Larry: They’re not in the business.

Mark: They’re not in the business. But the problem is the rule looks back 12 months, not forward. So if you may sell one piece of property today, and then have an opportunity in nine months to do another one you never thought you were going to do, now you fall into that two property sale scenario that you didn’t know about.

And from that two property sale it’s going to look back 12 months to see how many transactions you’ve done to see if you’ve been in compliance with the statute. So it looks backwards not forwards in compliance. So if you have a half a dozen properties and you think you’re going to sell one a year and you end up selling three, you’ve got to make sure you comply with the Dodd Frank rules for all three properties even though you may have only sold one that you thought was going to sell.

You may have only had that one transaction. So it does create some havoc for people. And the Dodd Frank rules are difficult and a little confusing. Just it’s governmental work I guess but that’s what we have to deal with.

Larry: Right. It’s crazy that I mean I understand that it was needed and I get that but just the way it has changed the whole seller financing industry. I mean I call it the Home Ownership Prevention Act.

Mark: Yeah, that’s true, it really does create a problem. I used to like I said I’ve been in this business a long time and I used to make private money loans to owner occupants all the time either we finance or help them buy a house.

Larry: Right.

Mark: And now for intents and purposes that market’s been shut down. So until they change the Dodd Frank rules we’re not going to be able to do those types of loans. It is frustrating. It’s affected my business obviously but it’s affected a lot of homebuyers that for one reason or another may not be able to purchase a house.

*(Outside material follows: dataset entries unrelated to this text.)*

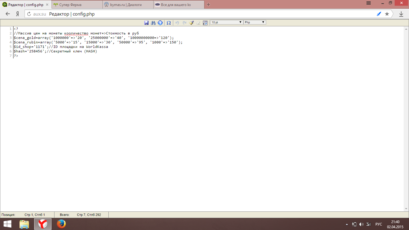Insert special character with Omega icon
This screenshot has width=409, height=230.
click(x=169, y=23)
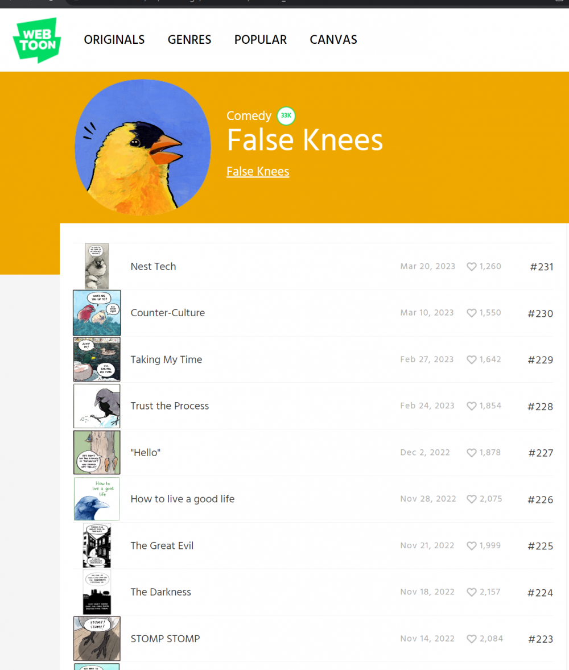Open the GENRES menu
The image size is (569, 670).
point(189,40)
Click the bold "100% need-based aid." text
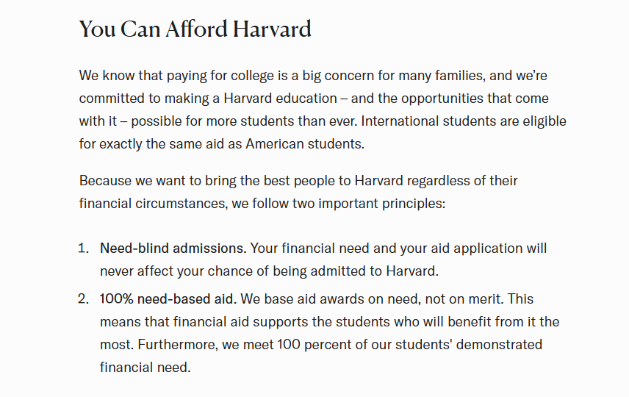Screen dimensions: 629x397 (168, 299)
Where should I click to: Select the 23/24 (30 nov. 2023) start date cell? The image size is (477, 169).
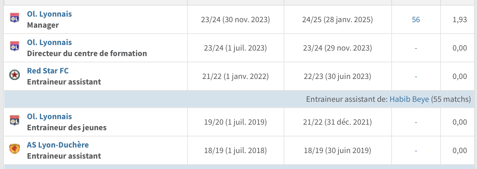pyautogui.click(x=235, y=20)
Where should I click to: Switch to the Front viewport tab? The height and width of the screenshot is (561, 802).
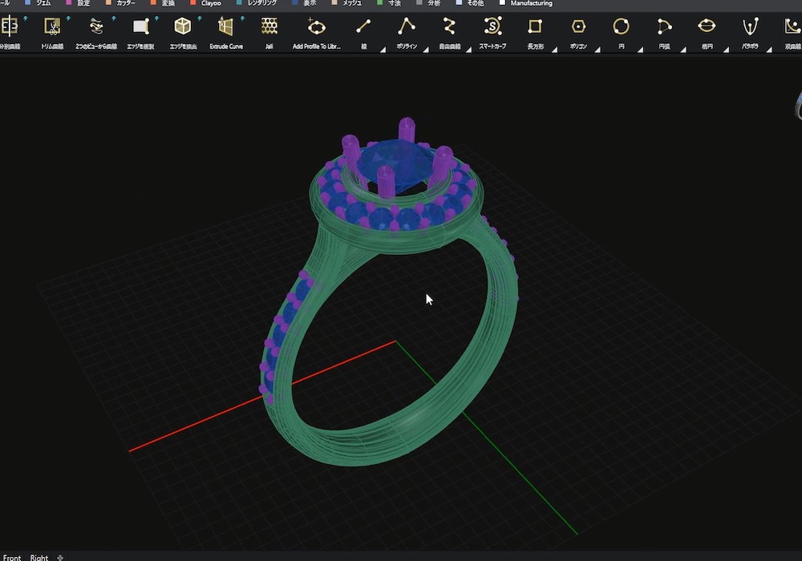12,557
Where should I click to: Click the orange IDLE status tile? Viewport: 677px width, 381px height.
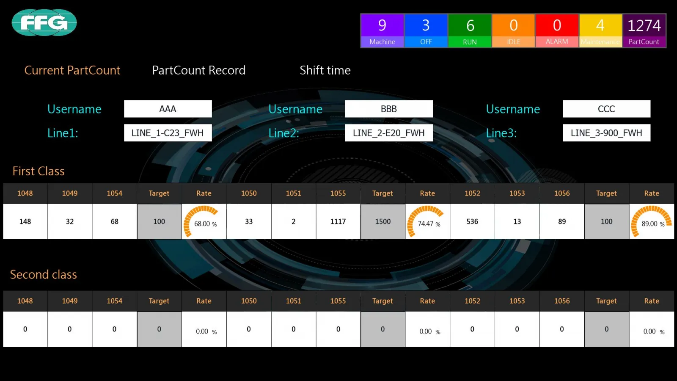(x=513, y=30)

If they got up in a short sale or a bankruptcy or a foreclosure after the crush, they may not be eligible to get a really traditional loan until they wait a certain period of time. So there are still people having troubles from 2011, 2012, 2013 that would be good candidates for a home loan and to buy a home but they can’t do it. So that’s why the seller carryback opportunity gives your students opportunities to participate in that side of things.

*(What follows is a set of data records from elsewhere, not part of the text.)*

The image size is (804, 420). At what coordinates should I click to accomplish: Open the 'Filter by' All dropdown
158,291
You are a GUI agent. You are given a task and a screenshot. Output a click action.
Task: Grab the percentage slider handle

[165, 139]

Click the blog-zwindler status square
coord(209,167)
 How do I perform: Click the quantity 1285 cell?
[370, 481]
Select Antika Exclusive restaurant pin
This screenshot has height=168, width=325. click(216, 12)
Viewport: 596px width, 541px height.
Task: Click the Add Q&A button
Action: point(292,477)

Larry: Right. And I think it’s important to note it only applies to owner occupied buyers right.

Mark: That’s correct. It’s only owner occupied. If you’re selling to an investor you don’t have to deal with this.

Larry: Right, which is good but a lot of the people who need non-bank qualifying financing are the people who want to become a homeowner, they’re renting right now, right.

Mark: Right. And many times they can afford to buy a house easier than they can afford to rent. I mean the numbers often favor the purchase transaction over the rental transaction.

Larry: Right.

Mark: So it’s a shame and maybe one of these days something will happen but in the meantime we just keep plugging away with what we’re doing.

Larry: There you go. So tell us a little bit about what’s required by the seller? Like if I bought a house and I’m going to sell it with owner financing, what do I have to do to comply with Dodd Frank?

Mark: The problem with that is it depends on whether it’s one sale in 12 months, two sales in 12 months or three or more sales in 12 months. The rules change.

Larry: Let’s say it’s three or more. Yeah.

Mark: So under the three or more you do have some other issues that it restricts the interest rate, it restricts the amortization, you can’t have a balloon payment, if you’re going to have an adjustable rate there’s rules on the adjustable rate. There’s a lot of those details in fact I can send you Larry-I should have done this before.

But I can send you a big summary that you can post for your students to get an idea. It’s a quick and dirty summary of what is required for Dodd Frank.

Larry: Great, we’ll post that below in the show notes in the resources.

Mark: Okay I’ll send that to you. It’s just a quick two page summary that I put together from different resources that helped me to understand it. Because being in the business these number of decades that I have, I still have a tough time understanding exactly what Dodd Frank requires.

It’s not an easy rule and if you become an expert in it, I’ve often said I would love to find an attorney in my community that’s an expert in Dodd Frank because there aren’t any. I mean it’s a difficult world.

Larry: There’s not any. In fact you know the CFPB, Consumer Finance Protection Bureau is the oversight organization for Dodd Frank. I have called and emailed no less than probably a does times, how many return calls do you think I’ve ever had?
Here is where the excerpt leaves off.